NO-FAULT NO MORE: Religious conservatives want to change divorce laws

WASHINGTON, DC - OCTOBER 26: Congressional Integrity Project posters placed in areas around the U.S. Capitol Building describe newly-elected House Speaker Mike Johnson's conservative views on October 26, 2023 in Washington, DC. (Photo by Paul Morigi/Getty Images for Congressional Integrity Project)
Add "Divorce Denialist" to that list.

By Hunter for Daily Kos

Daily Kos Staff

A new CNN piece examines the history of no-fault divorce, asking the very good question: "Why do some conservatives want to get rid of it?" Because that is a thing now. As Republican-controlled state legislatures take steps to effectively ban abortion and birth control alike, a portion of the same movement has been giving the side-eye to getting rid of no-fault divorce laws.

The "issue," if one can call it that, is getting more attention because House Republicans decided on a certified full-tilt godbotherer to be the new speaker of the House, and that godbotherer has very strong opinions on the matter:

 Newly minted House Speaker Mike Johnson has been a vocal opponent of no-fault divorce, which allows couples to obtain a divorce without proving fault — and without both parties agreeing to the split. In a 2016 sermon, he claimed it turned the United States into a “completely amoral society.”

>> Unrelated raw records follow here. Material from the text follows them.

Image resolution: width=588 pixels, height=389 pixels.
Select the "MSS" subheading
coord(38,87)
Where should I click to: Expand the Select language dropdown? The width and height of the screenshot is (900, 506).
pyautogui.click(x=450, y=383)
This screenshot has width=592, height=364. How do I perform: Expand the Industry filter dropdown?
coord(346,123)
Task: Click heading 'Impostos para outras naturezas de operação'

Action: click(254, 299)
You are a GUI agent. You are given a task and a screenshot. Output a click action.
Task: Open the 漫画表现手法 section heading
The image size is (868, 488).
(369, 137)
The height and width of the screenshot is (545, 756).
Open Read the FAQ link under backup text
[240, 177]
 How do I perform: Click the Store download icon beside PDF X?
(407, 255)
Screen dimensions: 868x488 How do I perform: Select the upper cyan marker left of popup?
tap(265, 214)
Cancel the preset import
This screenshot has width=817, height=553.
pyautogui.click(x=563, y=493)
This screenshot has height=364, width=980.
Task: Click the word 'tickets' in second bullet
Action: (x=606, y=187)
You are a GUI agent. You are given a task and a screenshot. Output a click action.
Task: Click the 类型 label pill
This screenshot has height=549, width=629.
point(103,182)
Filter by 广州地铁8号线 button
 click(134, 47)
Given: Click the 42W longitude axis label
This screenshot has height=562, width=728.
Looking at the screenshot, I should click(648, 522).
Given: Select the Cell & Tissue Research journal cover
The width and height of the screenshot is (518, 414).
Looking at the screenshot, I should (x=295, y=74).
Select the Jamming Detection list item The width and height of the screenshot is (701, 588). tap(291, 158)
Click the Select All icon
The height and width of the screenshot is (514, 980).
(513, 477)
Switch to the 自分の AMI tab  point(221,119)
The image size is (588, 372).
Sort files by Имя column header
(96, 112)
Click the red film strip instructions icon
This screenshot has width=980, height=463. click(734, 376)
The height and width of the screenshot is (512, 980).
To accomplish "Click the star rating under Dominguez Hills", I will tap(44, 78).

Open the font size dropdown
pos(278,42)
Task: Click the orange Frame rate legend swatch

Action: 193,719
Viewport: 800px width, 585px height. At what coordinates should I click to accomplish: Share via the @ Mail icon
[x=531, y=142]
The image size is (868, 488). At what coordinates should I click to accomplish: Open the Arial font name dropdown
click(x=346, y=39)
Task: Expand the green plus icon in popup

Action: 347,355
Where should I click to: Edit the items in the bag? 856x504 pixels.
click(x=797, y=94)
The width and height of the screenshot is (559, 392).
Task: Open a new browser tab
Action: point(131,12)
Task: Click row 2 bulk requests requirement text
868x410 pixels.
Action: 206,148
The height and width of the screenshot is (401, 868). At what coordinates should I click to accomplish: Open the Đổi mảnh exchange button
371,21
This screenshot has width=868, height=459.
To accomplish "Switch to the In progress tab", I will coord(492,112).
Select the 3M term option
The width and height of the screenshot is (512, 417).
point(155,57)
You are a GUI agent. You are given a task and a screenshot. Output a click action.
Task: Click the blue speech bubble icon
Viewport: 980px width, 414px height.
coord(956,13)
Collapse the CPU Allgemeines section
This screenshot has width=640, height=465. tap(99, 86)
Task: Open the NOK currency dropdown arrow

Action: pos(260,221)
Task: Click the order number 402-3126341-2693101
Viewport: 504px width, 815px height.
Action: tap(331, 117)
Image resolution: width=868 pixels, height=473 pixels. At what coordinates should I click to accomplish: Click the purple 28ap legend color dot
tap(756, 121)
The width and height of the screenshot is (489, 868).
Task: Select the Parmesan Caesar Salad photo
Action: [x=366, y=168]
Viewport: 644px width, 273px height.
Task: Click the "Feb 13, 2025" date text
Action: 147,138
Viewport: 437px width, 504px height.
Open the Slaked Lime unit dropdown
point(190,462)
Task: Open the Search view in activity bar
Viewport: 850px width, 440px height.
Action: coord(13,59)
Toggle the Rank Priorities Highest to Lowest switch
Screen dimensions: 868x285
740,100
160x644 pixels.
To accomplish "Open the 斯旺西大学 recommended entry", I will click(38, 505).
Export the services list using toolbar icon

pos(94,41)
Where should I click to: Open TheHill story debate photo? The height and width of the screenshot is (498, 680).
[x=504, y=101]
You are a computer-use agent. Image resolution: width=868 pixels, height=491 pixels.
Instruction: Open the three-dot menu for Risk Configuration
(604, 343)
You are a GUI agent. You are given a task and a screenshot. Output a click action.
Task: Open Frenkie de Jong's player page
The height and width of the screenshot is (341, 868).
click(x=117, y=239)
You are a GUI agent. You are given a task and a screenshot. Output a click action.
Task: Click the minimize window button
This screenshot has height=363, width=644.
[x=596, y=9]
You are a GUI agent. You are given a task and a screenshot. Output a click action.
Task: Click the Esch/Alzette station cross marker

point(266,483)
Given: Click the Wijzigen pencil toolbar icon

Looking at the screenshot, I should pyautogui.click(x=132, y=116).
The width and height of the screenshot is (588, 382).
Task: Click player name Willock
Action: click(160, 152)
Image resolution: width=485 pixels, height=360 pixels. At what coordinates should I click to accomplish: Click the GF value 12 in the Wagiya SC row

No-fault divorce has been with us for a mere half-century; like Roe v. Wade, it dates back to a time when married American women couldn't open their own bank accounts without a husband's permission, much less divorce an abusive spouse without being wrung through a legal system designed to protect the abusers.

But no-fault divorce has been an unalloyed good. No, really: As the CNN story explains, a new framework for divorces that requires no proof of adultery, abuse, or other wrongdoing simplifies the process, reduces trauma (including for the children,) and avoids the need for couples to come up with fraudulent reasons for a divorce that both parties want. But mostly, it's had a dramatic impact on household violence.

Since 1969, studies have shown no-fault divorce correlates with a reduction in female suicides and a reduction in intimate partner violence. A 2004 paper by economists Betsey Stevenson and Justin Wolvers found an 8 to 16% decrease in female suicides after states enacted no-fault divorce laws. They also noted a roughly 30% decrease in intimate partner violence among both women and men, and a 10% drop in women murdered by their partners.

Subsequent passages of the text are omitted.